見風は倶利伽羅山の猿ヶ馬場(さるがばば)にある芭蕉の句碑「寝覚塚(ねざめづか)」や越中氷見の「有磯塚(ありそづか)」を建て、1765(明和2)年には為広の子孫、冷泉為村(れいぜい・ためむら)と前田土佐守直躬とともに「為広塚」を再建しました。
1783(天明3)年に73歳でその生涯を閉じた見風を偲(しの)んで、1967(昭和42)年4月に、津幡俳壇によって句碑が建てられました。句碑には「はつなすび それから花の さかりかな 見風」が刻まれています。
加賀八家:加賀藩の家老で、1686(貞享3)年、5代藩主前田綱紀の時、藩の職制改革の際に定められた。江戸時代を通じて世襲し、加賀藩の執政を務めた。

 

【長寿庵】
見風の屋敷はかつての津幡宿だったおやど橋の近くにありましたが、その屋敷跡には現在、酒井家所蔵の「長寿庵」が建っています。通りから見える正門は、幅4.3メートルの武家屋敷門で、昭和初期に復元改築されました。伝統的な日本家屋と日本庭園は現在、茶室として使われているそうです。この正門と家屋は、江戸時代の加賀藩の豪商、木屋藤右衛門(きや・とうえもん)の粟崎(あわがさき)居宅から移築したものです。(「長寿庵」は個人所蔵のため、室内や庭園の見学はできません。)
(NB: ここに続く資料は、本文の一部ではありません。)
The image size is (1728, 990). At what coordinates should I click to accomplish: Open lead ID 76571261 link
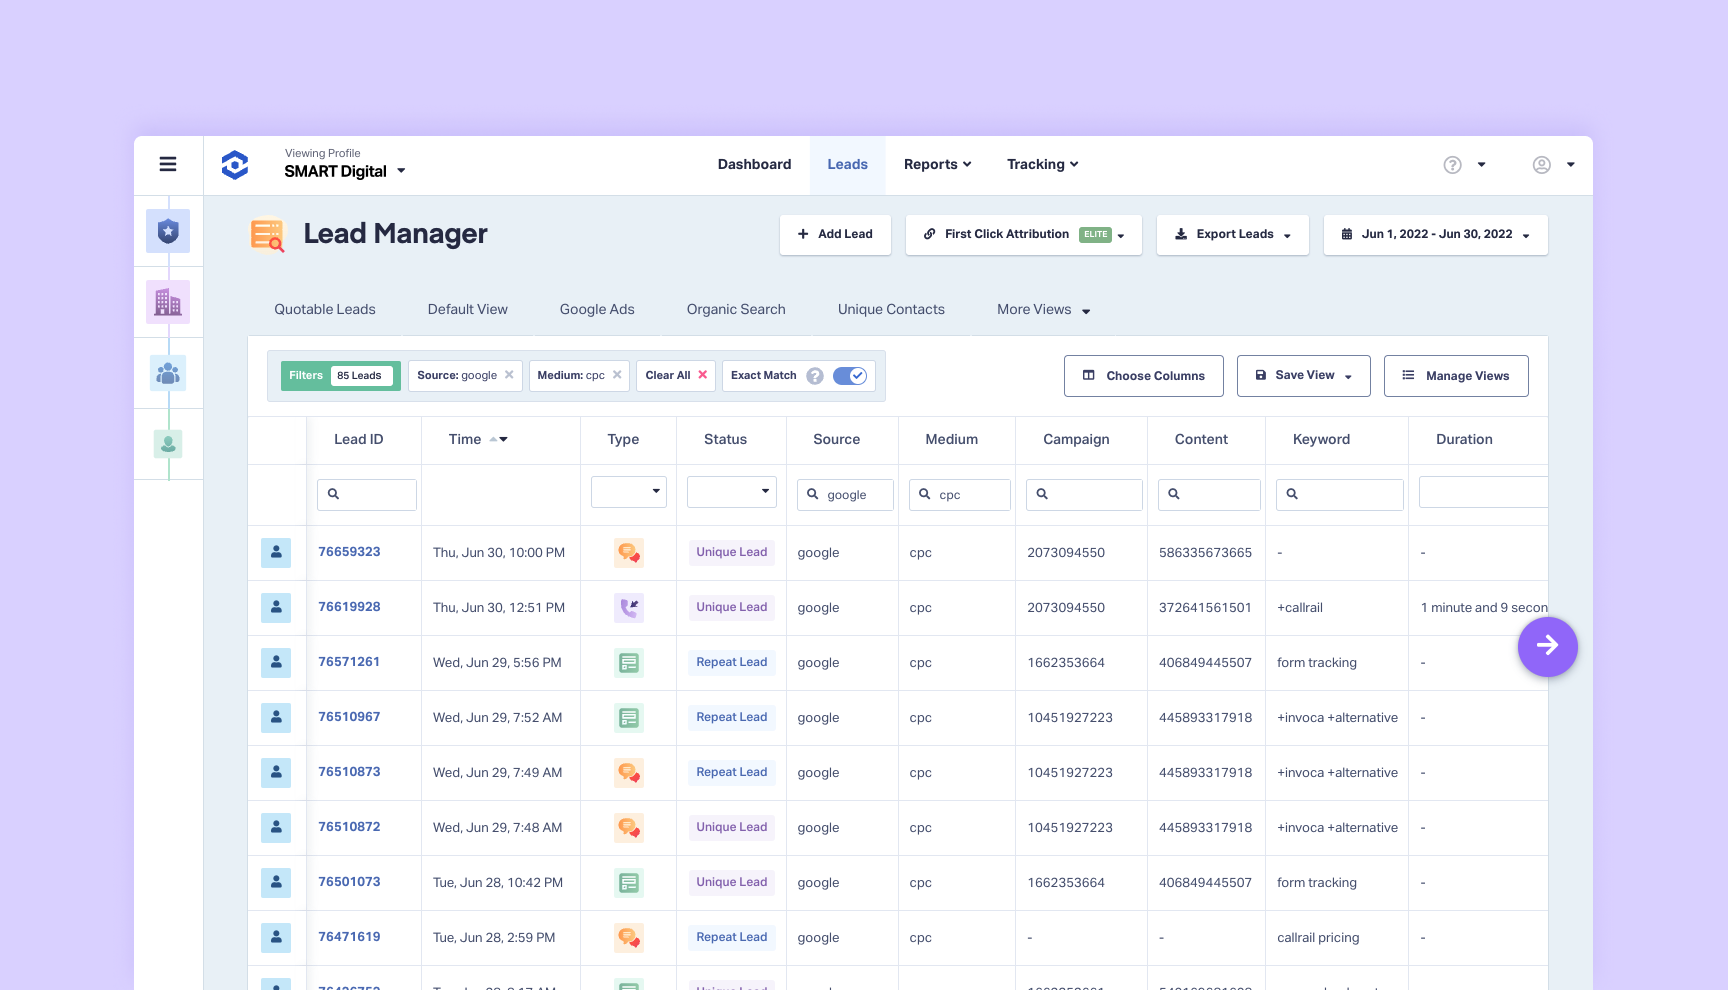(x=349, y=662)
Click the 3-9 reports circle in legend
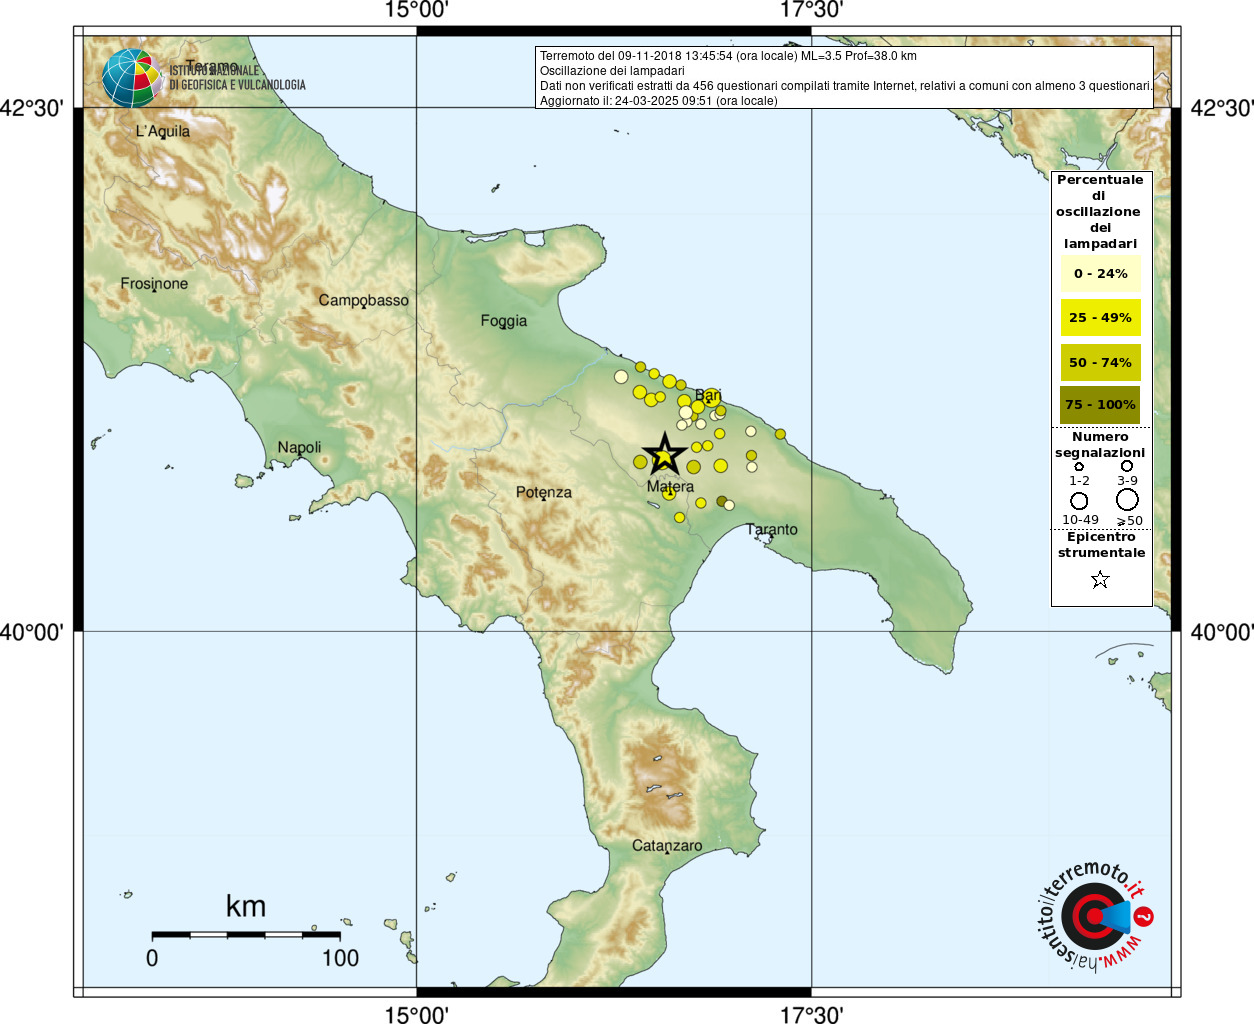1254x1024 pixels. coord(1127,466)
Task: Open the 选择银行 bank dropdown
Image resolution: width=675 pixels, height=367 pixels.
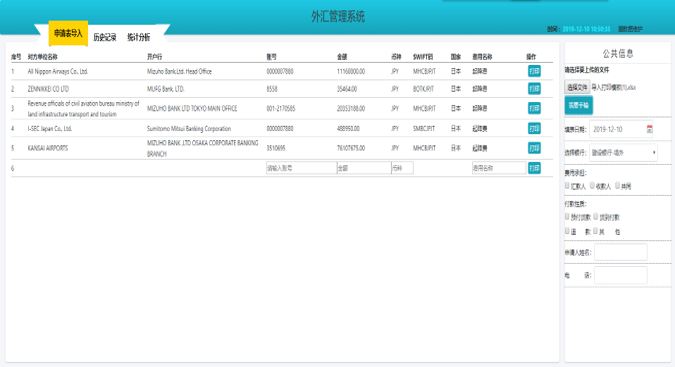Action: tap(623, 153)
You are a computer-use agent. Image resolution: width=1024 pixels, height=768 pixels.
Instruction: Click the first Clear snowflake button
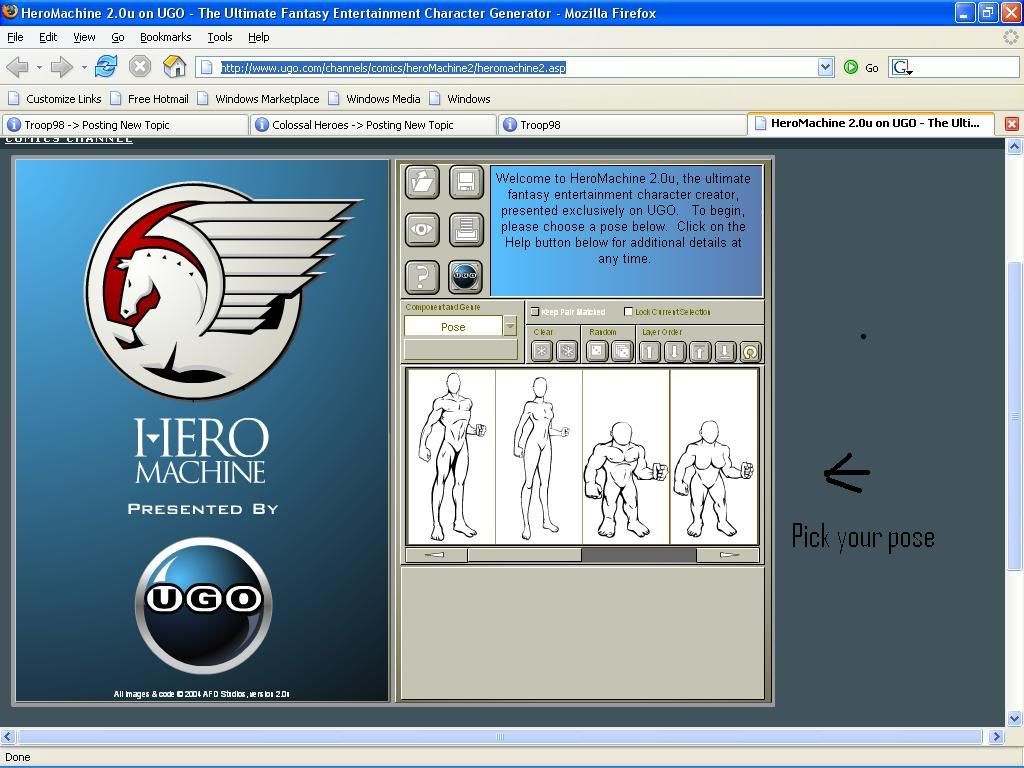(542, 351)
見風の生家、河合屋理右衛門(かわいや・りうえもん)家は旅籠(はたご)と米屋を営み、本陣御旅屋(おたや)に次ぐ、間口と門構えを許された町人だったそうです。代々、十村肝煎(とむらきもいり)や加賀爪村肝煎を勤める名家でした。当時の面影を残すおやど商店街には、商家「八尾屋(やつおや)」の古民家も残っています。
十村肝煎:他藩でいう大庄屋に相当するもので、加賀藩の村支配を代行する村役人組織の頂点に立つ役職。